Dataset excerpts section start

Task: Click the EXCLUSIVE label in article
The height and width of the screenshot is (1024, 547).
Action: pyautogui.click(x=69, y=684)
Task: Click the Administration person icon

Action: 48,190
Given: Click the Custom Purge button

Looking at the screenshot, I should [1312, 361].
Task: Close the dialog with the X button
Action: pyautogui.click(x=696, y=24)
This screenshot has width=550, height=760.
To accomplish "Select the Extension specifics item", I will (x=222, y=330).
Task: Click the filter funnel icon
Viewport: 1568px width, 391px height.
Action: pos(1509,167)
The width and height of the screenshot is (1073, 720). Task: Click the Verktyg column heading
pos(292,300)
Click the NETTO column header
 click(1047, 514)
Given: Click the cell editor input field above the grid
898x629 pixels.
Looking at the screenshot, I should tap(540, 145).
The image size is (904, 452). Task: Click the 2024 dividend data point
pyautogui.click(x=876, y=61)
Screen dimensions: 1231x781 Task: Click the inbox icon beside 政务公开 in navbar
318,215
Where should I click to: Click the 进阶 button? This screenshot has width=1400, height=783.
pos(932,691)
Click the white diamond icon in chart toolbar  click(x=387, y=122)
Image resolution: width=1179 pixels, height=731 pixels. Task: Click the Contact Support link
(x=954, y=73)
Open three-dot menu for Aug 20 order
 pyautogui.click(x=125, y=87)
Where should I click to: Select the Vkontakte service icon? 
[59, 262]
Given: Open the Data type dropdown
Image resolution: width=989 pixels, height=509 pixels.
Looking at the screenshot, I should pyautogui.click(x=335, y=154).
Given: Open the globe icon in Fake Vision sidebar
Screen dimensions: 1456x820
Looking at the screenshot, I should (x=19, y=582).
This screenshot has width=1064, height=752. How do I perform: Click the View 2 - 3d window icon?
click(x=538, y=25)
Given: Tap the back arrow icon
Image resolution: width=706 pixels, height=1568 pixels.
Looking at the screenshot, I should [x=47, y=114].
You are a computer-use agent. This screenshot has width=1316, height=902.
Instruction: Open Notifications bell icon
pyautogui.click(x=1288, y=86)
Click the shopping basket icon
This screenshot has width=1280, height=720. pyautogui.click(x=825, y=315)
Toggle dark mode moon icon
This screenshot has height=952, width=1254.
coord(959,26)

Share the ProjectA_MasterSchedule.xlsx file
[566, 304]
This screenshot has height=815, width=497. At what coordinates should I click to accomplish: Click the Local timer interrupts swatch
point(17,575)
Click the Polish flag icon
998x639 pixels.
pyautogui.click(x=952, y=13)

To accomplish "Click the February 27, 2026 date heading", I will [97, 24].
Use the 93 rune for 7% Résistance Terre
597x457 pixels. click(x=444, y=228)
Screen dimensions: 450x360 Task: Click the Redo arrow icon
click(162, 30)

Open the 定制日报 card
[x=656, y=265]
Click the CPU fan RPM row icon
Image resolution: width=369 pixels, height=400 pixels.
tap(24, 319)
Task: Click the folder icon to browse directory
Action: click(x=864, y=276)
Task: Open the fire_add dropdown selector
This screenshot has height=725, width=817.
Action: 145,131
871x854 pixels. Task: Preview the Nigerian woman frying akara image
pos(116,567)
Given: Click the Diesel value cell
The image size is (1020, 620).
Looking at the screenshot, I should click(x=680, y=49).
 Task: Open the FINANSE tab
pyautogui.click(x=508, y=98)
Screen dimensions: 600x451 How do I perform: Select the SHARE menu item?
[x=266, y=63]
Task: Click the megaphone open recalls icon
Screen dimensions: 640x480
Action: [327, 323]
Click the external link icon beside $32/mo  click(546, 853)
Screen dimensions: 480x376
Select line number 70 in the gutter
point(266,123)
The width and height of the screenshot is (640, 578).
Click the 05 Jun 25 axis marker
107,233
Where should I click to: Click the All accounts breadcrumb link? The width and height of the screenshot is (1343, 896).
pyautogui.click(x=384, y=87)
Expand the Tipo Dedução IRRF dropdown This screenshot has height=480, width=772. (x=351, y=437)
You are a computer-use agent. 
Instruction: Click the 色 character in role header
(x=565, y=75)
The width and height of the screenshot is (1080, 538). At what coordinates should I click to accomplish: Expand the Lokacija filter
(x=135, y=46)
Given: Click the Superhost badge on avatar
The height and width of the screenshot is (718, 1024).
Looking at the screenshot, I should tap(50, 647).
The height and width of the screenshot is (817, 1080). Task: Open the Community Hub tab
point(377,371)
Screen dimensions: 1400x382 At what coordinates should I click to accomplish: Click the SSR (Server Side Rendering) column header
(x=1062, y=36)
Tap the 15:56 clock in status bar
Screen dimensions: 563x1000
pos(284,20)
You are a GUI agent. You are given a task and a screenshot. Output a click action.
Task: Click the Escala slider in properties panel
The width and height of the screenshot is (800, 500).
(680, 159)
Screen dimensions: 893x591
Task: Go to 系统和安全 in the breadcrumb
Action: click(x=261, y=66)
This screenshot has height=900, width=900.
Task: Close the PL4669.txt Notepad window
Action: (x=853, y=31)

Dataset excerpts section end

What is the number of lines in the records that contain the word "will"? Answer with the number and nothing else.

2